PDF to Excel conversion

We are designing simple process to:

  1. Read an Outlook email
  2. Download attachment in zip
  3. Extract the zip file
  4. Read that pdf inside it with OCR
  5. Store the extracted output in Excel
  6. Insert the extracted data in SQL Server
  7. Send the acknowledge email.

Please help me to find out whether this process can be automated by WorkFusion or not.

Hi
the high level answer is yes.

But it very much depends on the details. For example

  • How do you identify the email to read?
  • Of what type is the PDF? Is it editable with detailed html code and fields or just a plain image?
  • What information you want to extract from the PDF and is it clearly identified via fixed fields in the PDF?

thanks for reply…
normal pdf not containg image and i need to extract table from pdf

Good! Then instead of OCR you might be able to extract the data using xpath. It is much faster and reliable.

xpath can work with pdf??

Yes

1 Like

thanks for reply
But xpath is not working with all pdf. It’s working with only some pdf like when they are generated from browser.

Hi

I have multiple Pdf’s invoices where I need to extract information, but the challenge I am facing here is the format of invoices are different (the position of invoice date, invoice number, account details, etc.) and these are scanned images.

Is there any way to extract these details?

Appreciate your help on this.

Thanks
Siva Ramakrishna

try using ocr

1 Like

I tried using OCR but the issue here is I have 1000 pdf’s which have different formats. If I use OCR I have to capture the area in all 1000 pdf’s.

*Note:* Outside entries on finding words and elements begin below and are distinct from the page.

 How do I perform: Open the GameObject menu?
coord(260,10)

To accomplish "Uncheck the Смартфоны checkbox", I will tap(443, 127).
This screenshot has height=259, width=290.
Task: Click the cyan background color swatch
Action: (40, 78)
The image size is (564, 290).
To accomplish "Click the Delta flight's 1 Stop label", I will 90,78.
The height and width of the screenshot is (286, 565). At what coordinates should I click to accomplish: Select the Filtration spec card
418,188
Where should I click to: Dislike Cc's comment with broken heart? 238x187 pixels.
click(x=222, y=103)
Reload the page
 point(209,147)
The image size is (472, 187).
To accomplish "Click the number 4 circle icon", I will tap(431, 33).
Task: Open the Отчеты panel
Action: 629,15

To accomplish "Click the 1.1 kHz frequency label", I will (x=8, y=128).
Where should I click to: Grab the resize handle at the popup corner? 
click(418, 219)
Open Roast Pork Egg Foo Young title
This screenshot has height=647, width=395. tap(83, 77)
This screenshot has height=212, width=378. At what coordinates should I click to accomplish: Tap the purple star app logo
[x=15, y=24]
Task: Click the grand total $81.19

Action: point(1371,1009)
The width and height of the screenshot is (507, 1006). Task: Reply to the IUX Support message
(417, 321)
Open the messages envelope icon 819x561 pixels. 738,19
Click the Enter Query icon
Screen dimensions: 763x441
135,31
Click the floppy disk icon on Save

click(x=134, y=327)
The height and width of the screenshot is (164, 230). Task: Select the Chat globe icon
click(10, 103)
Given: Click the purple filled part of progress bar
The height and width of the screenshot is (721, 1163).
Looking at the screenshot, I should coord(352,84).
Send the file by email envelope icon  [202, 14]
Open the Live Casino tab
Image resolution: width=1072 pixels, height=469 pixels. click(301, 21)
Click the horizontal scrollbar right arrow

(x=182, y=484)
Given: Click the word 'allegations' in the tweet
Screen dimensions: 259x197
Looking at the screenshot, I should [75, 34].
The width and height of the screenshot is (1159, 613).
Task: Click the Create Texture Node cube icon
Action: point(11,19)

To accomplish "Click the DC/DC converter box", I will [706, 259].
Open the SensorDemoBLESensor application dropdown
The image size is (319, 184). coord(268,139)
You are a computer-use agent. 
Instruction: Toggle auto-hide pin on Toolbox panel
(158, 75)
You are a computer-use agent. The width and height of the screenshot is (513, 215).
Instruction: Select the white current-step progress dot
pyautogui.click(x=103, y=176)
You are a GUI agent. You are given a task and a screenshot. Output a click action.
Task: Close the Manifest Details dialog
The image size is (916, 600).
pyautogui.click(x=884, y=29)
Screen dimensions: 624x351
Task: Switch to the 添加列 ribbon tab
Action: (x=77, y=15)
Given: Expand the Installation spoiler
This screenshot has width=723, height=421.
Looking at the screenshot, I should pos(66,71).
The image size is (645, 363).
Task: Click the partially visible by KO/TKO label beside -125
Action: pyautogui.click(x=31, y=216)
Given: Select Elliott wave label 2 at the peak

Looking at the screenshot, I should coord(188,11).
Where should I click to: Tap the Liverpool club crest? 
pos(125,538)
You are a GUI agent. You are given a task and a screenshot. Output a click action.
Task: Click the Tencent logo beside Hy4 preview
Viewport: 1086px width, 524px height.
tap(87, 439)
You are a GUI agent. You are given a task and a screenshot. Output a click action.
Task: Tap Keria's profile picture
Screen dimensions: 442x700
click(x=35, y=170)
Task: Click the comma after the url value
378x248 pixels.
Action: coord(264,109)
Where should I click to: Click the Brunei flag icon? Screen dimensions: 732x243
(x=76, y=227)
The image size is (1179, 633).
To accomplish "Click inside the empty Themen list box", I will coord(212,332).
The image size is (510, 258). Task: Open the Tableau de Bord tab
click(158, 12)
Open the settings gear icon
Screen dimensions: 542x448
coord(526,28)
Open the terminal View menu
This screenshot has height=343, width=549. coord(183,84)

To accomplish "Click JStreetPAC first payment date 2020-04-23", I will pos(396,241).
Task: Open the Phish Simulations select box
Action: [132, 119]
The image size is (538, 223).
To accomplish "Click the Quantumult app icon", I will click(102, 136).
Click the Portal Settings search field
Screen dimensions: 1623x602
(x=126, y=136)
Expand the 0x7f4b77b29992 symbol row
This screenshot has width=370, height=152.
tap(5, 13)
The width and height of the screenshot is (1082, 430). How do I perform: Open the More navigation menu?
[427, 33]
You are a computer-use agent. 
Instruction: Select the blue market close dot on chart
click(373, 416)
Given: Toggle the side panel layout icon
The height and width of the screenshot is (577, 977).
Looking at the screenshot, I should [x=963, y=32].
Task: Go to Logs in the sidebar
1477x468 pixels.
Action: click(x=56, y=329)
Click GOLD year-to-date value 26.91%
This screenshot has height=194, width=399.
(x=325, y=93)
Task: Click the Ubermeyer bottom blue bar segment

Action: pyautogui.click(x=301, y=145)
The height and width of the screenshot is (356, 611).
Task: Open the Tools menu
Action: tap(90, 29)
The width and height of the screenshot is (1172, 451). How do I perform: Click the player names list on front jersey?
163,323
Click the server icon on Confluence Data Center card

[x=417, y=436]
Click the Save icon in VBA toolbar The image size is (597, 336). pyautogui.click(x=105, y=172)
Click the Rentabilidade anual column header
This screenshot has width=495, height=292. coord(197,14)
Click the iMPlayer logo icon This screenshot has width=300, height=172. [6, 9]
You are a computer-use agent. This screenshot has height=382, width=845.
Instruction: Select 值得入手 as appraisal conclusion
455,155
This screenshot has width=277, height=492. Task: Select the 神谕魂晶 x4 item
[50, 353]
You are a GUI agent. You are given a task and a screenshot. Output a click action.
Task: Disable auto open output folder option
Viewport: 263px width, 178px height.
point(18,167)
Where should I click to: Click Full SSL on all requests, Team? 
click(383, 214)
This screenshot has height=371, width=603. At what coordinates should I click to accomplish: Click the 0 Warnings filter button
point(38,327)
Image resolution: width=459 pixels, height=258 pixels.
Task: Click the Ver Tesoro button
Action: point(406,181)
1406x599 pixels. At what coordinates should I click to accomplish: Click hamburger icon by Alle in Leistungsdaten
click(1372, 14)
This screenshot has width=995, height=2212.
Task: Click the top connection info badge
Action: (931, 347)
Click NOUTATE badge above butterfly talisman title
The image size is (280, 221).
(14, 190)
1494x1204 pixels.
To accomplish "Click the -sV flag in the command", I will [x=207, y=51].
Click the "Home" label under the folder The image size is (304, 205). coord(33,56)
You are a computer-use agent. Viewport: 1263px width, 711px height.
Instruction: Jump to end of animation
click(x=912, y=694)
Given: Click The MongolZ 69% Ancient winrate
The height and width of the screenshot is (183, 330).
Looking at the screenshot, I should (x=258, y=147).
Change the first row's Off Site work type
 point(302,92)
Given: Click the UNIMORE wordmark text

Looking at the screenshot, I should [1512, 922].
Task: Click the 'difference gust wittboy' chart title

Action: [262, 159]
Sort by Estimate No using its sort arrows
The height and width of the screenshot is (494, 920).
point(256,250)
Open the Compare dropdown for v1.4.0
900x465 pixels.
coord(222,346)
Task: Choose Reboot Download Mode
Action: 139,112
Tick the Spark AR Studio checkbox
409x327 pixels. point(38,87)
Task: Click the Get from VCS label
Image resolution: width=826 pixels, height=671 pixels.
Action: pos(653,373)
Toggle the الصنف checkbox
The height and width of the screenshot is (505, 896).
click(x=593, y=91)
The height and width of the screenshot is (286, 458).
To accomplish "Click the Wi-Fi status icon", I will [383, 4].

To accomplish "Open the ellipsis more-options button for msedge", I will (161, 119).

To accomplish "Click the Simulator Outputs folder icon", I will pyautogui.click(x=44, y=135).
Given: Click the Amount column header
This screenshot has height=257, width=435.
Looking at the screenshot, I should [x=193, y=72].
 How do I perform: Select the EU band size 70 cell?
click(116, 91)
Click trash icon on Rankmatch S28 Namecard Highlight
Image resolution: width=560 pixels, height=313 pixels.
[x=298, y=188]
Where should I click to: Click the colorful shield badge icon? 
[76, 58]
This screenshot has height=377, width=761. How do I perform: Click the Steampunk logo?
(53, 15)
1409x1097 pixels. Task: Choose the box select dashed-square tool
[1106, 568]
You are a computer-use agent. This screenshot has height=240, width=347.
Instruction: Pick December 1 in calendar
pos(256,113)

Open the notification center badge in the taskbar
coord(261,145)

If your invoices come in a great number of different formats a plain RPA solution will not do the job because as you say, you would need to specifiy the fields to scan individually for each format.
There are various commercial invoice scanning and processing tools on the market, some of them including ML capabilities. Maybe @ashapkina can advise also if there are example use cases where the Workfusion SPA solution was used for automatic invoice processing.

1 Like

hello team,
I have listed some points in above. Can i used direct activity for all point? Can i achieve this point using workfusion ? if yes then how?

Thanks

Hi @anon43321598
Please specify in which of the listed points you have doubts.

  1. Read an Outlook email
  2. Download attachment in zip
  3. Extract the zip file
  4. Read that pdf inside it with OCR
  5. Store the extracted output in Excel
  6. Insert the extracted data in SQL Server
  7. Send the acknowledge email.

Please, specify what is your question about each of these points.

  1. Read an Outlook email and Download attachment in zip —> how to achive this point

  2. Extract the zip file ---------> how to achive this point

  3. Read that pdf inside it with OCR pdf contains table -----------> how to read pdf table and store data in excel?

  4. Insert the extracted data in SQL Server --------> how to store data from excel to database

  5. Send the acknowledge email -------> using outlook how to send mail?

For all points use keystrokes and mouse click actions. For PDF use OCR or xpath as indicated. Read the available documentation, start designing the process and feel free to ask specific questions when you run into a problem.

1 Like

if i use keystrokes and mouse click then it will be time consuming and not reliable.
for pdf to excel in my case xpath is not working when i go to used ocr for table scraping but Bot writing into excel it’s write in one cell (whole table)

Hi @anon43321598
There are several topics on Outlook automation on the forum. Here is one of them

Then you can open the archive, and extract the file using keystrokes and clicks on images and window controls. You need to add timeouts to these actions for them to be more reliable.

If you read the whole table in one OCR action, it will be stored as a string and then copied to one cell in Excel. If you need to copy it in Excel as a table, you should read each cell in a separate OCR action.

@sivaramakrishna.mangisetty
If all your invoices are of different formats, then you cannot use RPA Express to process them, you will need machine learning. Invoice processing is a popular use case for SPA. If you need more info on it - let me know.